■ **CONSIGNA PLANTEADA 1**
Según el texto sobre Monseñor Romero, ¿en qué fecha fue elegido Arzobispo de San Salvador?
■ **CONSIGNA PLANTEADA 2**
Prosigue el texto sobre Monseñor Romero a partir de su última oración.

===== FRAGMENTO DEL TEXTO

A los 30 años del martirio de Monseñor Romero
Por Luis Nebreda, cmf.
Conociendo la especial sensibilidad y delicadeza de trato de Monseñor Romero y el círculo de relaciones eclesiales y sociales en que se movía antes de su “conversión”, no es demasiado atrevido imaginarse lo mucho que tuvieron que dolerle las críticas, los desplantes, los insultos incluso, de personas, familias e instituciones que antes consideraba sus amigos.
Replantearse a fondo el sentido de la tarea que le había sido encomendada, ser fiel a su obligación de pastor de una Iglesia formada mayoritariamente por un pueblo marginado y reprimido, le llevó —inevitablemente, desde la fidelidad al Evangelio y al pueblo salvadoreño— a una opción, fascinante y exigente, de la que nunca se arrepintió, pero que le condicionó y le costó la vida.
Como en el caso de Jesús de Nazaret, a quien siguió con ejemplar fidelidad, su muerte no fue una casualidad, ni un hecho aislado; sino más bien, dadas las circunstancias, la consecuencia lógica de tomar la cruz cada día, oponiéndose con la vida entera a los poderes de este mundo.
De sorpresa en sorpresa
Monseñor Óscar Arnulfo Romero fue elegido Arzobispo de San Salvador el 3 de febrero de 1977. En aquellos momentos, muchos se felicitaron por el nuevo poderoso aliado que les había salido para defender ideológicamente sus fraudulentos privilegios y para conseguir que el pueblo aceptase resignadamente, como voluntad de Dios, la triste situación que le había tocado vivir. Al mismo tiempo, los sectores más lúcidos y comprometidos de la Iglesia salvadoreña lamentaban este nombramiento, sintiéndolo como otra oportunidad perdida en la difícil tarea de ir forjando una Iglesia que estuviera al lado de los pobres, que defendiera, en nombre de Dios, la justicia y la vida para todos. Seguramente ni los unos ni los otros sospechaban que las cosas iban a cambiar tan rápida y tan profundamente.
Cuarenta días más tarde —cuaresma en que Dios va hablando al corazón en ese insólito desierto de la curia episcopal—, cuando todavía persistían las alegrías y las decepciones provocadas por la elección del nuevo Arzobispo, es asesinado Rutilio Grande, sacerdote jesuita, por su compromiso con el Evangelio y con el pueblo. Este acontecimiento puso implacablemente a Monseñor ante la realidad de injusticia y violencia que se vivía en la diócesis que le había sido encomendada. Fue como si de repente le hubieran arrancado el velo que le impedía ver lo que estaba sucediendo. Y su vida cambió. Para disgusto de los que antes se alegraban, para satisfacción de los que antes se lamentaban; y, sobre todo, para bien del pueblo oprimido y creyente de El Salvador.

==========
===== DATOS MOSTRADOS

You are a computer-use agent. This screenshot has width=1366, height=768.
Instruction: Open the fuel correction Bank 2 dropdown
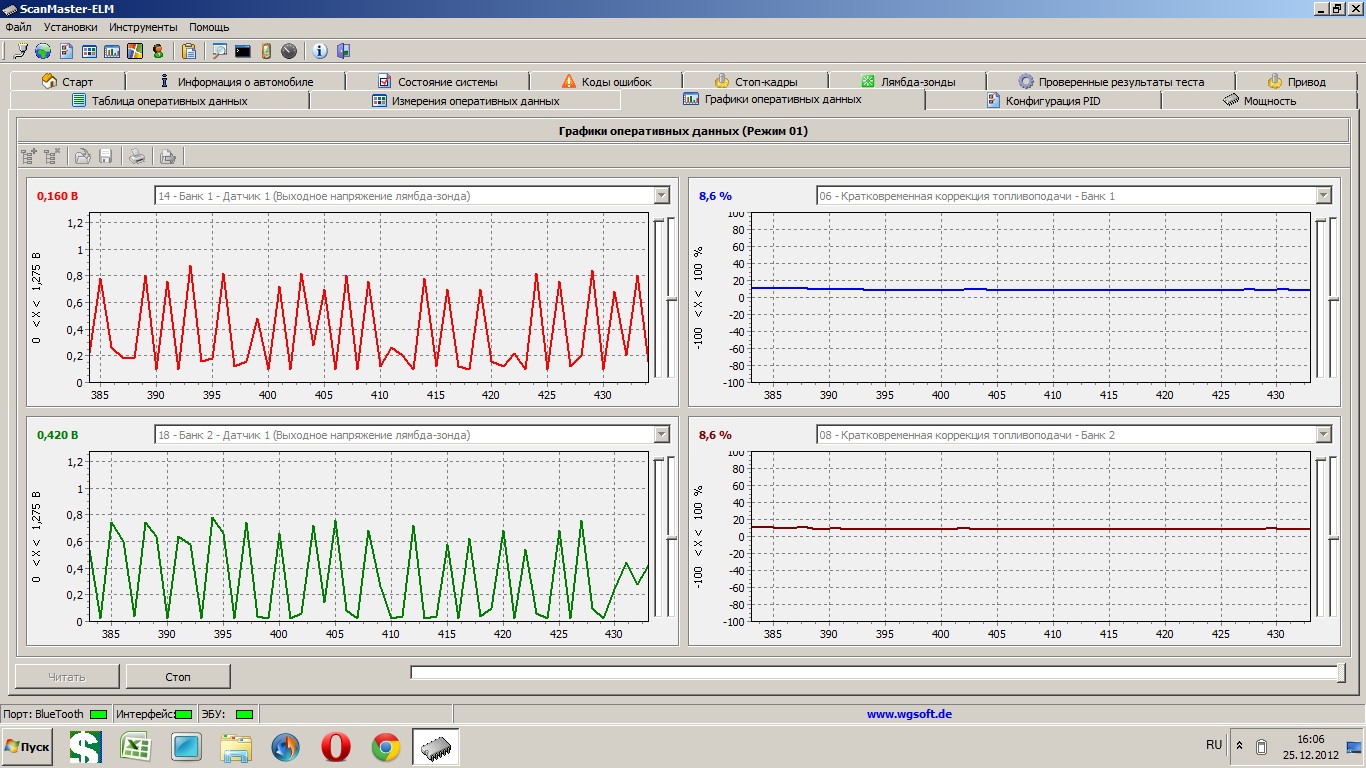pos(1323,435)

==========

■ **RESPUESTA CORRECTA 1**
El 3 de febrero de 1977.

■ **RESPUESTA CORRECTA 2**
Como buen pastor, comenzó a dar la vida por sus ovejas, sin escatimar esfuerzos, sin dejarse acobardar por nada, venciendo su propia timidez innata: organización, reuniones, análisis de la situación, disponibilidad, visitas... y, por encima de todo, su palabra, libre y valerosa, aportando esperanza y amor en medio de tanto sufrimiento. A los tres años, el imperio del mal, sintiéndose amenazado, acorralado por la voz de un hombre sin armas ni riquezas, decidió silenciar esa voz. Y lo hizo, siguiendo sus métodos habituales, por la violencia y la muerte. ¿Lo consiguió?
San Romero de América, pastor y mártir nuestro
Cuando Dom Pedro Casaldáliga recibió la noticia del asesinato-martirio de Monseñor Romero, expresó sus sentimientos en unos versos valientes, emocionados y emocionantes: San Romero de América, pastor y mártir.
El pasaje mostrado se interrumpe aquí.